» **DIRECTIONS**:
Reproduce all of the entries below exactly, without a single change.

» **DATA FOR THIS TASK**:
# # # #

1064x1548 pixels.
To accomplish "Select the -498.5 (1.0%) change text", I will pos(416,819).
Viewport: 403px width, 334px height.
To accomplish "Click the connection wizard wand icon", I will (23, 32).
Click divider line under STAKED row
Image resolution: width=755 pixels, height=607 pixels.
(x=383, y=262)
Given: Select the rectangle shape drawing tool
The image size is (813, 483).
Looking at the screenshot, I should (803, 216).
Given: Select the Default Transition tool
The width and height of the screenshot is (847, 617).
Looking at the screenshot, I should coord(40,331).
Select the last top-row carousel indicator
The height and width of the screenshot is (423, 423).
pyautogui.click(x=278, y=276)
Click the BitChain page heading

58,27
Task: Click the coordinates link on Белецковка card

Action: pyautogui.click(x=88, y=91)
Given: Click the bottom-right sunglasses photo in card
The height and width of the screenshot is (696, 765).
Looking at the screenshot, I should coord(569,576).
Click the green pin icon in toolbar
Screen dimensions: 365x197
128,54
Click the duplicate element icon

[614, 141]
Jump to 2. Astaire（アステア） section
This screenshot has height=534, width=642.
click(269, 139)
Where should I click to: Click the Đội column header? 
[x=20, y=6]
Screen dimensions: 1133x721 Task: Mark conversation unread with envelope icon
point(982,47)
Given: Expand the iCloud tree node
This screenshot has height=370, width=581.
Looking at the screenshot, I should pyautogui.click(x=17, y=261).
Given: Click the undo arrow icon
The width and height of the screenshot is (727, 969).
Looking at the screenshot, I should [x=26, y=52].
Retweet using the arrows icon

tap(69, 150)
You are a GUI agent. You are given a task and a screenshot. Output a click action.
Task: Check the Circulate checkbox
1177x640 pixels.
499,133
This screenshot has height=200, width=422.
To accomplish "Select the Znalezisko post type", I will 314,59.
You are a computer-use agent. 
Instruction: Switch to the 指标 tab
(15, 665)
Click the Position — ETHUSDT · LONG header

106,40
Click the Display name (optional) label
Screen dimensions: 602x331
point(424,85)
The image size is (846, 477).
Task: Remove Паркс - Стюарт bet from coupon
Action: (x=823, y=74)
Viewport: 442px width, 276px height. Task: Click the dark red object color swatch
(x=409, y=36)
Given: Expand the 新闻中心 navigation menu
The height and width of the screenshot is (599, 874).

# # # #

» **RESPONSE TO THIS EXERCISE**:
1064x1548 pixels.
To accomplish "Select the -498.5 (1.0%) change text", I will pos(416,819).
Viewport: 403px width, 334px height.
To accomplish "Click the connection wizard wand icon", I will (23, 32).
Click divider line under STAKED row
Image resolution: width=755 pixels, height=607 pixels.
(x=383, y=262)
Given: Select the rectangle shape drawing tool
The image size is (813, 483).
Looking at the screenshot, I should (803, 216).
Given: Select the Default Transition tool
The width and height of the screenshot is (847, 617).
Looking at the screenshot, I should coord(40,331).
Select the last top-row carousel indicator
The height and width of the screenshot is (423, 423).
pyautogui.click(x=278, y=276)
Click the BitChain page heading

58,27
Task: Click the coordinates link on Белецковка card

Action: pyautogui.click(x=88, y=91)
Given: Click the bottom-right sunglasses photo in card
The height and width of the screenshot is (696, 765).
Looking at the screenshot, I should coord(569,576).
Click the green pin icon in toolbar
Screen dimensions: 365x197
128,54
Click the duplicate element icon

[614, 141]
Jump to 2. Astaire（アステア） section
This screenshot has height=534, width=642.
click(269, 139)
Where should I click to: Click the Đội column header? 
[x=20, y=6]
Screen dimensions: 1133x721 Task: Mark conversation unread with envelope icon
point(982,47)
Given: Expand the iCloud tree node
This screenshot has height=370, width=581.
Looking at the screenshot, I should pyautogui.click(x=17, y=261).
Given: Click the undo arrow icon
The width and height of the screenshot is (727, 969).
Looking at the screenshot, I should [x=26, y=52].
Retweet using the arrows icon

tap(69, 150)
You are a GUI agent. You are given a task and a screenshot. Output a click action.
Task: Check the Circulate checkbox
1177x640 pixels.
499,133
This screenshot has height=200, width=422.
To accomplish "Select the Znalezisko post type", I will 314,59.
You are a computer-use agent. 
Instruction: Switch to the 指标 tab
(15, 665)
Click the Position — ETHUSDT · LONG header

106,40
Click the Display name (optional) label
Screen dimensions: 602x331
point(424,85)
The image size is (846, 477).
Task: Remove Паркс - Стюарт bet from coupon
Action: (x=823, y=74)
Viewport: 442px width, 276px height. Task: Click the dark red object color swatch
(x=409, y=36)
Given: Expand the 新闻中心 navigation menu
The height and width of the screenshot is (599, 874).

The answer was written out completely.